Sick pharmacies

A LOT OF attention is paid to the ills of our hospitals. But the role played by pharmacies in the overall healthcare system cannot be overstated. The most careful diagnosis and treatment by doctors can be effectively scuttled if there are problems at the dispensary.

A recent Newsday examination of practices at our pharmacies paints a worrying picture. The system is plagued with profiteering and lack of information, confusion over the role of the pharmacist, and lax regulation.

None can take comfort in the assertion by pharmacist Jameel Rahaman that when it comes to the war between brand-named drugs and generics, the pharmaceutical market is “one huge racket.”

“The patient is the one who is suffering,” Rahaman said.

According to him, medical officials prescribe brands over generics even when generics are composed of the same chemicals and, in some cases, subject to higher quality standards.

On the other hand, some doctors may well say there are legitimate concerns about generics, especially given problems in ascertaining their true source and the degree to which they have been subject to quality controls.

Either way, there is need for greater collaboration between doctors and pharmacists. There is also something to be said for greater interaction between pharmacists and patients. The State also has a role to play by enforcing existing price controls. The most rigorous rules will not prevent abuse if nobody is implementing them.

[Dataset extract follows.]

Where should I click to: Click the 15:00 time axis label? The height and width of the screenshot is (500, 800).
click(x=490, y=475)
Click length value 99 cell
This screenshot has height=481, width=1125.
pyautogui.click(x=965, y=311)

Regulation is also needed to deal with the serious problem of counterfeit drugs. These are drugs that are mislabelled or which claim to have chemical components or doses that they, in fact, do not. Alarmingly, there is very little in place to effectively deal with this problem. The unregulated suitcase trade has mushroomed, there are no random checks of drugs on the shelves, and controls are limited to the registration and import phase.

Additionally, according to president of the Council of the Pharmacy Board, Andrew Rahaman, laboratories are not equipped to do the kind of checks required to detect fake drugs. And there is not enough manpower at the Chemistry, Food and Drug Division.

The pharmacy system is clearly sick. Suitcase trading should be outlawed, laboratories should be properly manned and equipped, and while there are rules in place at State medical facilities in relation to the prescription of generic versus brand drugs, greater education needs to occur: private doctors should be required to explain the options for treatment so that a patient gets to choose between two identical but differently-priced medicines. Otherwise, countless complications, abuses and deaths that have thus far slipped the net may continue to occur.